## TEXT EXTRACT
□ □ □ □ □ □ □

DETAILED DESCRIPTION OF THE INVENTION

Introduction

The present invention is directed to improved Integrated Circuit (IC) packages and methods for making the same. In particular, IC packages are described herein having improved heat removal from hotspots on an IC die. According to an exemplary embodiment of the present invention, a thermally conductive interposer is coupled to an IC die at contact pads, at least one of which is located at a hotspot. The interposer thus conducts heat from the IC die hotspots in particular and the IC die generally, reducing the overall temperature of the die and reducing the difference in temperature across the die.
References in the specification to “one embodiment,” “an embodiment,” “an example embodiment,” etc., indicate that the embodiment described may include a particular feature, structure, or characteristic, but every embodiment may not necessarily include the particular feature, structure, or characteristic. Moreover, such phrases are not necessarily referring to the same embodiment. Further, when a particular feature, structure, or characteristic is described in connection with an embodiment, it is submitted that it is within the knowledge of one skilled in the art to effect such feature, structure, or characteristic in connection with other embodiments whether or not explicitly described.
The present specification discloses one or more embodiments that incorporate the features of the invention. The disclosed embodiment(s) merely exemplify the invention. The scope of the invention is not limited to the disclosed embodiment(s). The invention is defined by the claims appended hereto.

□ □ □ □ □ □ □

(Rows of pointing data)

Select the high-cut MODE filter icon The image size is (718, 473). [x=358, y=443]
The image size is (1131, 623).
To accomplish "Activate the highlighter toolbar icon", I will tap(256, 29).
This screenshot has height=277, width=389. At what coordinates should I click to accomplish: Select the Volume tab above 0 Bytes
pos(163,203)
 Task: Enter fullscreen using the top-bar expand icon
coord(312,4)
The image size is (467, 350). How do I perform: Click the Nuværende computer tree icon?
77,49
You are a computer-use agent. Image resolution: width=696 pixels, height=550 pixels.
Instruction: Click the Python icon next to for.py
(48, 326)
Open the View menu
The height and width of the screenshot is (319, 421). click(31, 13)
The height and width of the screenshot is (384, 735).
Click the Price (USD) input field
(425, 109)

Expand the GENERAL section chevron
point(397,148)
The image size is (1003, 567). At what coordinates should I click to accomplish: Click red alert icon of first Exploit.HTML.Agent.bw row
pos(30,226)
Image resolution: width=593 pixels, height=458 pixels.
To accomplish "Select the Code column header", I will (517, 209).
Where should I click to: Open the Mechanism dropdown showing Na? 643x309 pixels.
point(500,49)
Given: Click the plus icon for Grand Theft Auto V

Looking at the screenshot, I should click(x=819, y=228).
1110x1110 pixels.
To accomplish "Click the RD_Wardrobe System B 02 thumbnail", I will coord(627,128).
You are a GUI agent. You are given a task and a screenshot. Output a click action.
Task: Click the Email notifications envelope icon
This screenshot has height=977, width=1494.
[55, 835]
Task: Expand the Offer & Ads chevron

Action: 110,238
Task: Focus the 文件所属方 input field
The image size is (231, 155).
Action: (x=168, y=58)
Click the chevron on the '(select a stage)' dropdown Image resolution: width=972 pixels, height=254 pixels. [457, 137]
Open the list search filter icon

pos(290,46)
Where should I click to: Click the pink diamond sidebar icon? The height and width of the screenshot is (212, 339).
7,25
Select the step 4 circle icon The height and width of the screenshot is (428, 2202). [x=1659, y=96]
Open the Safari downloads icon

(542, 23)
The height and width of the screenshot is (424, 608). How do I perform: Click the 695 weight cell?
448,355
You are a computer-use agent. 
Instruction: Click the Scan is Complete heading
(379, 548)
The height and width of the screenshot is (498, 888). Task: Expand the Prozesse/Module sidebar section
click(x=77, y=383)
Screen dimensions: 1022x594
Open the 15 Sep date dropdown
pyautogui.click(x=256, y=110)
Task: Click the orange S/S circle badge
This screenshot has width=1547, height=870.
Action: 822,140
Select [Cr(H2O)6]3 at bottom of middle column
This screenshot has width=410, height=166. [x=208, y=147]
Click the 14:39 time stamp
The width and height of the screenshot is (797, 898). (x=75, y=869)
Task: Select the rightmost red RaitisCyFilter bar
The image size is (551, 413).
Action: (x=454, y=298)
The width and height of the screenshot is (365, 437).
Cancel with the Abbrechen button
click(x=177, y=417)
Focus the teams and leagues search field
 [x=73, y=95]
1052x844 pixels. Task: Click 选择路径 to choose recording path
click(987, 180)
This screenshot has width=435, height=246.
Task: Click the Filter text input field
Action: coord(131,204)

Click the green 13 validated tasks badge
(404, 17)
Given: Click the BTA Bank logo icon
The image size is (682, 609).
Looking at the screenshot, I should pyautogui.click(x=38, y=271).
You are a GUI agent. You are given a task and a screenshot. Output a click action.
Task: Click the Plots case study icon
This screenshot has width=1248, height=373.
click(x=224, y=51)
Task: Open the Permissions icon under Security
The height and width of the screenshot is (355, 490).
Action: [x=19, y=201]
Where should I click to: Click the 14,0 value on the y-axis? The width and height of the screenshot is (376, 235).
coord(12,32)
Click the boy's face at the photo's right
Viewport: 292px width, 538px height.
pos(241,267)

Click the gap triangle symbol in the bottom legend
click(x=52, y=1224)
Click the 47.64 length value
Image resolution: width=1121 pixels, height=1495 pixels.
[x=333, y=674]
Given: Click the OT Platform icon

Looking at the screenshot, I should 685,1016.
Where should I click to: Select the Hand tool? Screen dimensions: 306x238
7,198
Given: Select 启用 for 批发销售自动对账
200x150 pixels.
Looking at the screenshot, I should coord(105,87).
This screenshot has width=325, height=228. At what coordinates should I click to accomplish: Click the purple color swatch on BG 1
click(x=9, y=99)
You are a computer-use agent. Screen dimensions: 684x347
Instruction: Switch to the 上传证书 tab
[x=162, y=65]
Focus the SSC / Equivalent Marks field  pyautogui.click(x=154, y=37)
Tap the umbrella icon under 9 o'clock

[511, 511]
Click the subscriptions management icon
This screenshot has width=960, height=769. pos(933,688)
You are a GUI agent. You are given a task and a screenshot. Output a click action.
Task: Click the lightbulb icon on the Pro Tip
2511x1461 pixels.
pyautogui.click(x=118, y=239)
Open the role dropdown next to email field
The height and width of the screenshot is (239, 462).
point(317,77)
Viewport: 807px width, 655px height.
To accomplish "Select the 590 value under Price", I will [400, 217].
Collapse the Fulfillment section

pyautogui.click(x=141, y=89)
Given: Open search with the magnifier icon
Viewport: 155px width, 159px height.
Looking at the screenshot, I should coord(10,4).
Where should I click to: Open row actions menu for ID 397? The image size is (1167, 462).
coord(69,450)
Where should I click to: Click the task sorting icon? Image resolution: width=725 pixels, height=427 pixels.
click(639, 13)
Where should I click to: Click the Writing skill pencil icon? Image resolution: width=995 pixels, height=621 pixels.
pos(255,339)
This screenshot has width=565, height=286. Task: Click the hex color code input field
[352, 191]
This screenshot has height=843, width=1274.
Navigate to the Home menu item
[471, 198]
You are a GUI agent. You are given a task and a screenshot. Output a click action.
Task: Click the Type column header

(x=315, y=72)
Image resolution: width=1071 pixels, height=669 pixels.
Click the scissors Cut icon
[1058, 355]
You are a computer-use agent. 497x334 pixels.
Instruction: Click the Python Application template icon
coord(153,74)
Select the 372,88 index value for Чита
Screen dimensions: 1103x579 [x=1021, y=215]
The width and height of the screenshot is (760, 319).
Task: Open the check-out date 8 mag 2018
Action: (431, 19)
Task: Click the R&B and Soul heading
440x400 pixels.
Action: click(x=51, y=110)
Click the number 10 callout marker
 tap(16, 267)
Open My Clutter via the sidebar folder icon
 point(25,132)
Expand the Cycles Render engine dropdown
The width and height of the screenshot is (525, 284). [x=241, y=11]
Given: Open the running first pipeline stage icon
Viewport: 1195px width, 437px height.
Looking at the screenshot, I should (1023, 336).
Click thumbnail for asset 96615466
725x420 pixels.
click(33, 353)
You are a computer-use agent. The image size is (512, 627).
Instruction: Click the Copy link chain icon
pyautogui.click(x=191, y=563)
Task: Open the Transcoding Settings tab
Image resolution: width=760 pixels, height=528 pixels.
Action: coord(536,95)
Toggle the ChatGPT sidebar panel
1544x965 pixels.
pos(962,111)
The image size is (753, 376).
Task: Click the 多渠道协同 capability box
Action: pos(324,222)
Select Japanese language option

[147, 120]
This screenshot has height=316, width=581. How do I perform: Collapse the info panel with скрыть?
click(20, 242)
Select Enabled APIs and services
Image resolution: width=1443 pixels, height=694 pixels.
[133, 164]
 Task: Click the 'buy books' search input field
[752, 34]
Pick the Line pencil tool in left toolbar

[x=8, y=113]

□ □ □ □ □ □ □

## WORK INSTRUCTIONS
- a) List every phrase that the IC package text sets in quotation marks.
- b) Count the lines of the rows that contain the string "header", with case counting. Reply with the number only.

## RESULTS BY TASK
- a)
one embodiment
an embodiment
an example embodiment

- b) 2